Absence d’Ama Baldé lors du face-à-face : le CNG pas habilité à sanctionner le lutteur

Ama Baldé n’a rien à craindre du CNG après son absence du face-à-face du samedi dernier. C’est en tout cas, l’avis d’Alioune Gueye. La 2ème personnalité de l’association des managers estime que le CNG n’est pas habilité à sanctionner un lutteur qui n’honore pas son contrat de sponsor.

Les choses semblent plus compliquées qu’il en est l’air. Samedi dernier, après l’absence d’Ama Baldé au face-à-face, le 1e vice-président du CNG, Meissa Ndiaye avait pris la parole pour annoncer les sanctions qu’encouraient le lutteur. « Une suspension de 6 mois au moins ou une rétention de 50% sur son cachet », étaient les sanctions qui pesaient sur le dos d’Ama Baldé, avait indiqué le bras droit de Bira Sène. Seulement, ces propos ne font pas l’unanimité chez les managers qui estiment que le CNG n’a aucun pouvoir pour sanctionner un lutteur qui refuse de se présenter lors d’un face-à-face. Parce que tout simplement, le contrat de sponsoring, qui définit le nombre de face-à-face à tenir, se fait à l’abri des regards de Bira Sène et son équipe. Max Mbargane est le premier manager à réfuter les propos de Meissa Ndiaye. Pour en avoir le cœur net, nous avons approché Alioune Gueye, le vice-président de l’association des managers. Ce dernier abonde dans le même sens que Max Mbargane. « Par exemple, un promoteur peut proposer un manager un cachet de 30 millions et ensemble, ils décident de déclarer 10 millions au CNG. Et les 20 millions qui restent constitueront le contrat de sponsoring. Et c’est sur ce cachet de 20 millions que seront déterminés le nombre de face-à-face. Et le CNG n’est nullement concerné parce que cela se fait à l’abri de leur regard.
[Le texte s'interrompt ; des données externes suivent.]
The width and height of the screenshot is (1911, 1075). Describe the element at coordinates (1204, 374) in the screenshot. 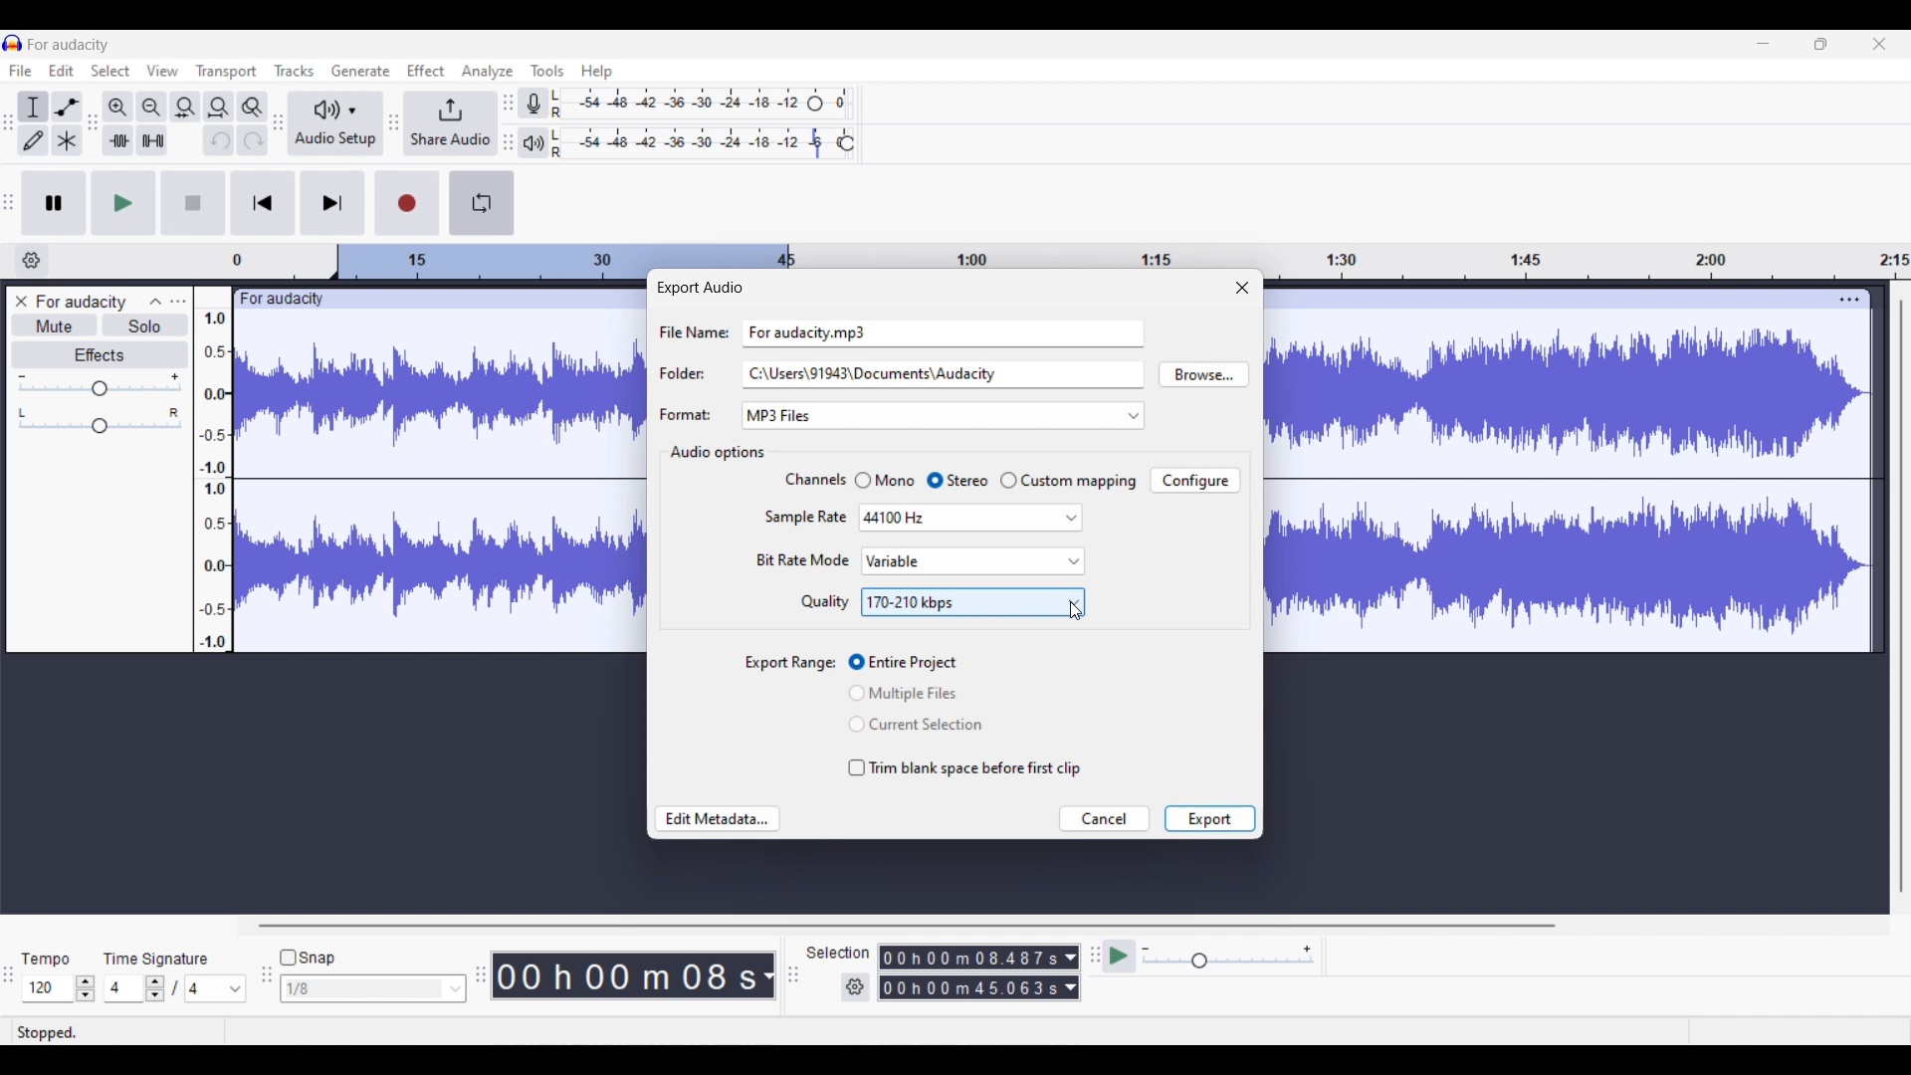

I see `Browse folders` at that location.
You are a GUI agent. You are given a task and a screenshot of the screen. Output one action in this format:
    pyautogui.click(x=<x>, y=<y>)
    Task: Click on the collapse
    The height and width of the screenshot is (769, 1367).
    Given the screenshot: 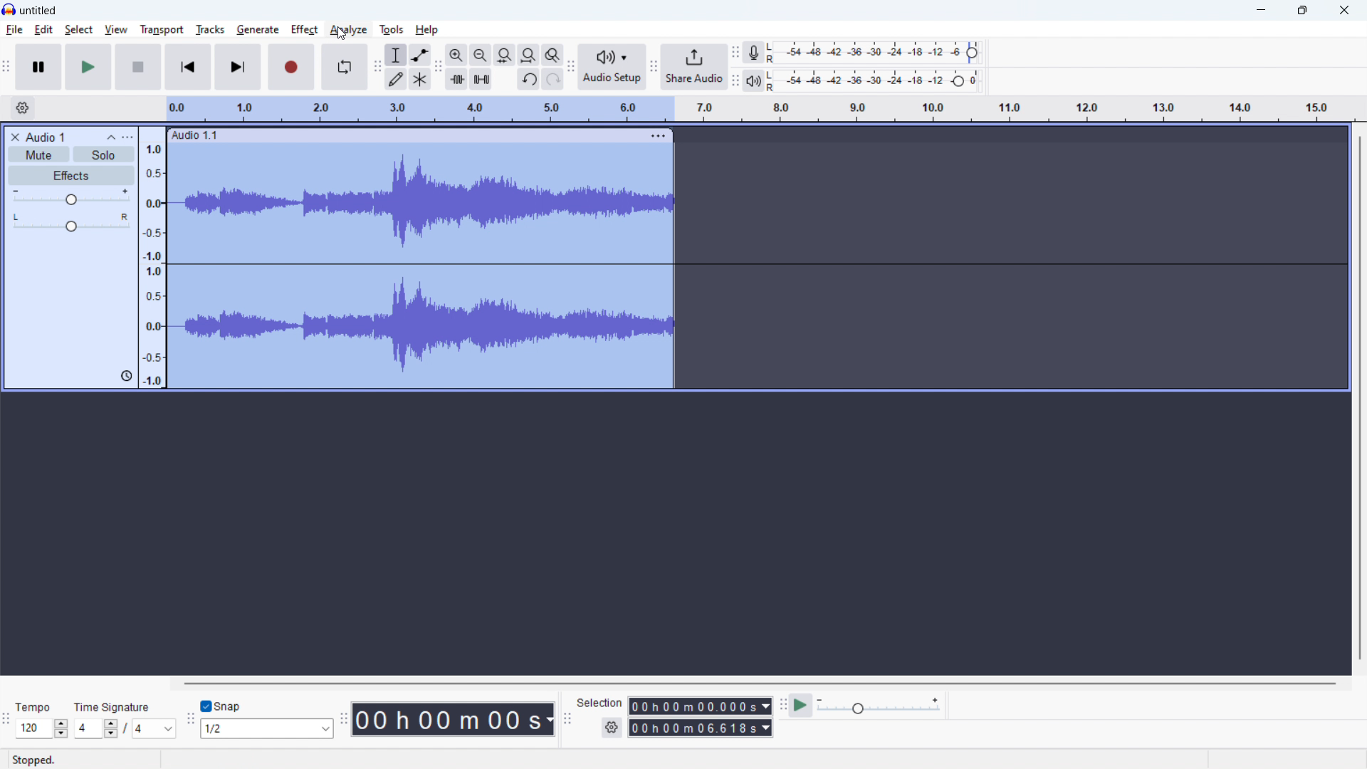 What is the action you would take?
    pyautogui.click(x=110, y=137)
Le CNG sollicite depuis toujours les promoteurs de donner les termes de leur contrat de sponsor pour pouvoir les défendre en cas de problème, mais les promoteurs ne répondent pas à cette sollicitation », a expliqué le manager de Bombardier.

« Lors des face-à-face, le CNG ne joue que le rôle d’arbitre, pas plus »

Malgré la déclaration de Meissa Ndiaye, Alioune Gueye estime qu’Ama Baldé n’a rien à craindre. Parce que le CNG ne joue que le rôle de témoin entre le promoteur et le manager, lors d’un face-à-face. « Quand un promoteur souhaite tenir un face-à-face, il convoque les managers et les fait signer un avenant devant le CNG. Mais le CNG joue, ici, le rôle d’arbitre, pas autre chose. Pour le cas d’Ama Baldé, le CNG ne peut pas retenir 50% de son cachet ou le suspendre 6 mois. Parce qu’ils ne savent pas les termes du contrat qui lie Luc Nicolaï et le camp de Pikine. Le CNG était présent lors du face-à-face pour jouer le rôle de l’arbitre », a-t-il poursuivi. Cependant, le manager de Lys Ndiago et Laurent Ndiago approuve l’idée de déposer les contrats de sponsoring au CNG. « Pour que tout rentre dans l’ordre, les contrats de sponsoring doivent aller au CNG. Le CNG n’exige pas le dépôt de l’argent. Ils veulent tout simplement les termes du contrat pour pouvoir statuer en cas de problème », termine le partenaire d’Eric Favre.